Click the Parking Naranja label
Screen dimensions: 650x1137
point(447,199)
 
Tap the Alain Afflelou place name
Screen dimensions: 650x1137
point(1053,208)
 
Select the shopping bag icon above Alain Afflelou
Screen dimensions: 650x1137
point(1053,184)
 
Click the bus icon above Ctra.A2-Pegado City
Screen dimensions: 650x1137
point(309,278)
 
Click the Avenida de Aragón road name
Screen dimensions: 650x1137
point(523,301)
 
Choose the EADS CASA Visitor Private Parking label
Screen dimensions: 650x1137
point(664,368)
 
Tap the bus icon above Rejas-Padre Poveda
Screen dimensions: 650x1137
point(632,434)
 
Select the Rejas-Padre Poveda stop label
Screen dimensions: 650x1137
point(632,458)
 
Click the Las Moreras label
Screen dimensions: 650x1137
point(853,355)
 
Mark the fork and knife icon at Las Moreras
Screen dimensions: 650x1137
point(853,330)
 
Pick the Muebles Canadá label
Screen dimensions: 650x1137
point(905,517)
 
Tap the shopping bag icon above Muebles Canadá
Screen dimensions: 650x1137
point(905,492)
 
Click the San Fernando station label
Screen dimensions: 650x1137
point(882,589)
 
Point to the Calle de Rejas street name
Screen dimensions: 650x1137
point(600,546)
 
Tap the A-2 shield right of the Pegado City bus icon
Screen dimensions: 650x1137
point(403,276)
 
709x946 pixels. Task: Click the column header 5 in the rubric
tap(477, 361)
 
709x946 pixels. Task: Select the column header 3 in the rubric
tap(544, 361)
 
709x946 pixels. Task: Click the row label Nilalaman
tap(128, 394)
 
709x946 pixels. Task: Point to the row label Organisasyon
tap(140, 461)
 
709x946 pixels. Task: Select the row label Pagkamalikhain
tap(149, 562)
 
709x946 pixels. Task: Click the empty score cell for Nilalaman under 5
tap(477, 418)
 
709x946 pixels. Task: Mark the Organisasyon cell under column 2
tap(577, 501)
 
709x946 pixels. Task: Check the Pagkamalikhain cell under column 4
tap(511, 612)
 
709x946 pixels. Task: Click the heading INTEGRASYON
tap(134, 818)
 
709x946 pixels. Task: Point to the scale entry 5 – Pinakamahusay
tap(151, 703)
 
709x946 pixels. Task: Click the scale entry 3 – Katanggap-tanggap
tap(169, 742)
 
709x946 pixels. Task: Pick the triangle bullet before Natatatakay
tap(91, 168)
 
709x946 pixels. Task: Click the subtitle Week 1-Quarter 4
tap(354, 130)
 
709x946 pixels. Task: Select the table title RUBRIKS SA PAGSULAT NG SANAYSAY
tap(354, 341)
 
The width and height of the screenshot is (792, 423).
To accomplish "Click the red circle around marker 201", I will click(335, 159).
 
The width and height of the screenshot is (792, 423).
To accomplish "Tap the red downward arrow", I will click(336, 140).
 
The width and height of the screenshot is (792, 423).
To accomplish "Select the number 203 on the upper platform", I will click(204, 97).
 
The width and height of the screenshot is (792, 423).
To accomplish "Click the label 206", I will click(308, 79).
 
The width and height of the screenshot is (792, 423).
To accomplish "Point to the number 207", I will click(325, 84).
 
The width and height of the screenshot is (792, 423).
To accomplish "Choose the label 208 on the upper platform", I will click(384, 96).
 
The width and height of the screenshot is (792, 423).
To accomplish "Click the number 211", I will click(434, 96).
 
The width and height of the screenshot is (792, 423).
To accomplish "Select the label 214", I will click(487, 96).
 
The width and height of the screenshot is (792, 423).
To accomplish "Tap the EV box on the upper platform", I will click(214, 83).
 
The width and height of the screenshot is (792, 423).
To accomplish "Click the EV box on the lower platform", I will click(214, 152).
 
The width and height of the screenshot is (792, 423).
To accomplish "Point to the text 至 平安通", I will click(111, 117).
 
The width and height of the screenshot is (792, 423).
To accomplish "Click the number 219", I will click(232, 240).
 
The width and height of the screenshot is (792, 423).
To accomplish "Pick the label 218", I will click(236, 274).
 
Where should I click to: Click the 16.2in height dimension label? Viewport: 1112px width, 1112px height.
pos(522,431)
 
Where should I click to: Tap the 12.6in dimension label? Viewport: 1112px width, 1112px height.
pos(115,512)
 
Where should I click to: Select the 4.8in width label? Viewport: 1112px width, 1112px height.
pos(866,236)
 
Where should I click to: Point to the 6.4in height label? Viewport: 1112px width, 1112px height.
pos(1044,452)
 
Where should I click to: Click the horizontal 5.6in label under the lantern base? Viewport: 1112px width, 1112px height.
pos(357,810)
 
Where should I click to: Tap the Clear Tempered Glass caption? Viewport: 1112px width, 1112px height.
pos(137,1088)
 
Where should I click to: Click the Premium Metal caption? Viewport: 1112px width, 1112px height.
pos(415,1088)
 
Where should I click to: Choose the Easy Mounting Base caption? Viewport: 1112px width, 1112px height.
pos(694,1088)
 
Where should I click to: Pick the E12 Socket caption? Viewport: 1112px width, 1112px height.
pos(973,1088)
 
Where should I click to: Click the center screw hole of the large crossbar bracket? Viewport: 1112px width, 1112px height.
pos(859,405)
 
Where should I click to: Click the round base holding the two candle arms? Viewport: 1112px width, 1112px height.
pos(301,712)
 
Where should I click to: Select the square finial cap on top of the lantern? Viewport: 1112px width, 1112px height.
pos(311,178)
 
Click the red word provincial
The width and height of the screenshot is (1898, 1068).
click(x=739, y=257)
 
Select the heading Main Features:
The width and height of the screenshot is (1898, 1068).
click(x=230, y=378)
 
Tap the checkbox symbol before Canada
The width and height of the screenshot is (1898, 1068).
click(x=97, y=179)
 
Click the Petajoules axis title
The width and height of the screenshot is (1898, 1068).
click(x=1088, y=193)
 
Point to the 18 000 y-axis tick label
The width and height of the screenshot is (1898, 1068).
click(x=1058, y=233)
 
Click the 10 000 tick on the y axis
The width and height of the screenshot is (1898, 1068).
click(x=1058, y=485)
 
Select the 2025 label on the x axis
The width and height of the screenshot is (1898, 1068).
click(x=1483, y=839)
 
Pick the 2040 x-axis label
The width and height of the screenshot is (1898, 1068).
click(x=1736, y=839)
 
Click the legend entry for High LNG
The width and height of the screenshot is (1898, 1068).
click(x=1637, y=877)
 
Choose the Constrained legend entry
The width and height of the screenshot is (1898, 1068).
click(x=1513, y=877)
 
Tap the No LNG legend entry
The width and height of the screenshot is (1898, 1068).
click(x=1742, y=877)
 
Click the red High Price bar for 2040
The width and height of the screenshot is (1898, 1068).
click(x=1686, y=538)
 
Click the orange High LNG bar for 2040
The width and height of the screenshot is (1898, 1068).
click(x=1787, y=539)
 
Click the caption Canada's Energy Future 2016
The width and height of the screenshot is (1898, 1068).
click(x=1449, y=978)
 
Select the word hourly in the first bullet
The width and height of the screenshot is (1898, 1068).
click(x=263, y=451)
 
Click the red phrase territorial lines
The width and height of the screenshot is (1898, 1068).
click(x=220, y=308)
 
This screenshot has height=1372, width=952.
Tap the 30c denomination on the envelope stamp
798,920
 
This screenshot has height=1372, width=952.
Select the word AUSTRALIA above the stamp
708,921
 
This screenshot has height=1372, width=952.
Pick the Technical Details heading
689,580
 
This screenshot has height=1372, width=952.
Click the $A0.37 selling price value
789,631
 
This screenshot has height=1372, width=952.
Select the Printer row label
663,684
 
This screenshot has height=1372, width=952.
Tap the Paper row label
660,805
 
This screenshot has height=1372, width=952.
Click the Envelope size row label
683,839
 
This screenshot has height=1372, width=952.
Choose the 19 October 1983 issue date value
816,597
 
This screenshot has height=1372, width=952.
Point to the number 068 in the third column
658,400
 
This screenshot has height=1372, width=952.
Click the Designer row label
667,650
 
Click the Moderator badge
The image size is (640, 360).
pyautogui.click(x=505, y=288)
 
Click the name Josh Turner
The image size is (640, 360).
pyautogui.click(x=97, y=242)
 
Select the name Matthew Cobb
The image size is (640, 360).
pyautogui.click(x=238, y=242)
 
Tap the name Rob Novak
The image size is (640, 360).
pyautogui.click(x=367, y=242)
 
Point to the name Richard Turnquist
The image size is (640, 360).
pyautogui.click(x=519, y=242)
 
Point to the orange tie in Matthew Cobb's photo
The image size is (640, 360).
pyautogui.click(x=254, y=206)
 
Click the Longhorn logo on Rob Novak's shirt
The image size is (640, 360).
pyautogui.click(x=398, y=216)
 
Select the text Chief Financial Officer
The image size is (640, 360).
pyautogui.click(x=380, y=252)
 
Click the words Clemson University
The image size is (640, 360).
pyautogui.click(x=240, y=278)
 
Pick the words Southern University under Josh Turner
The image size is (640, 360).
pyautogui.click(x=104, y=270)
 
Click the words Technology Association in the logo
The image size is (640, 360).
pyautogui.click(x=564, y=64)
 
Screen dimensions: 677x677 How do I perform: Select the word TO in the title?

==============================

Lay out as a JSON list of strings the entries from the line containing "Tap the Alain Afflelou place name" through the line containing "point(632,458)", inclusive, with one string per line and blank lines omitted.

[
  "Tap the Alain Afflelou place name",
  "Screen dimensions: 650x1137",
  "point(1053,208)",
  "Select the shopping bag icon above Alain Afflelou",
  "Screen dimensions: 650x1137",
  "point(1053,184)",
  "Click the bus icon above Ctra.A2-Pegado City",
  "Screen dimensions: 650x1137",
  "point(309,278)",
  "Click the Avenida de Aragón road name",
  "Screen dimensions: 650x1137",
  "point(523,301)",
  "Choose the EADS CASA Visitor Private Parking label",
  "Screen dimensions: 650x1137",
  "point(664,368)",
  "Tap the bus icon above Rejas-Padre Poveda",
  "Screen dimensions: 650x1137",
  "point(632,434)",
  "Select the Rejas-Padre Poveda stop label",
  "Screen dimensions: 650x1137",
  "point(632,458)"
]